Whatever it's called, if it's being used as a consonance, it has to be
on the charts.

> However, each setting has its own logical associations and groupings
> of intervals. An interesting point is that meantone neutralizes the
> distinction between the 9:8 and 10:9 (so that neither can be very
> closely approximated), while 22-tET does the same with the 9:8 and
> 8:7.

Not so much that neither can be closely approximated, but they can't
both be so approximated at the same time.

> > Eb4 E4
> > Bb3 B3
> > F#3 E3
>
> > The left-hand chord is the alternative version of Eb minor. So
with
> > a schismic tuning it would approximate 12:15:20.
>
> A theorist in the 18th-19th century tradition might call the first
> sonority "Eb minor," but I'd call it, in a neo-Gothic setting, a
> "meantone version of the major sixth sonority F#3-A#3-D#4," with the
> major third inviting expansion to a fifth and the major sixth to an
> octave, as happens here. From a medieval perspective, the lowest
note
> is the _fundamentum_ or "foundation" of this sonority.

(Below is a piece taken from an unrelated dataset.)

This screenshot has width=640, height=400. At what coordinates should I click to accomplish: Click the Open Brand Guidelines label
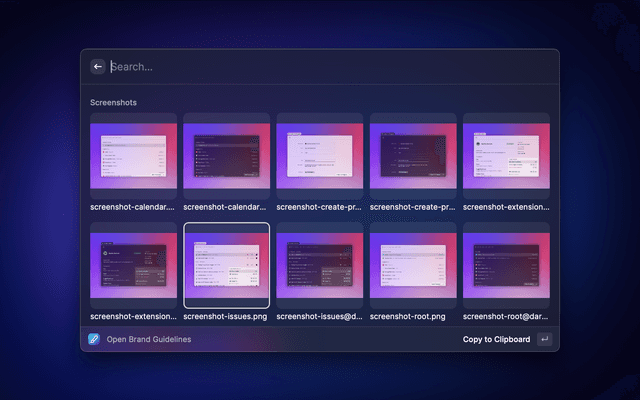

Here the
usual
> Pythagorean-style spelling with sharps indicates an expectation of
> _upward_ semitonal motion in the resolution -- A#3-B3 and D#4-E4.

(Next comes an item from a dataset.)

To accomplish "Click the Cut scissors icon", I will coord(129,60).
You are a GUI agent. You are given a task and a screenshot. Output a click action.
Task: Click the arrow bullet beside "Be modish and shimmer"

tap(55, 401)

Ah, so in modern notation that would be called "F# 6 no5".

Actually, that's the same kind of the idea as the Neapolitan sixth,
where the third is in the base, which is also the fourth of the key.
So although it's always described as a bII chord, because that's
simplest, it still looks a bit like a 6th chord on IV. All of which
ties in with my thesis that chromatic roots are compositionally
irrelevant in Common Practice music ;)

> As you remark, this would indeed be a close approximation of a
> 12:15:20 in a Pythagorean or similar setting, and is exactly the
kind
> of sonority often featured in early 15th-century keyboard pieces,

Do you have any examples of such pieces? Are the schismic 5-limit
chords used as the rule or the exception?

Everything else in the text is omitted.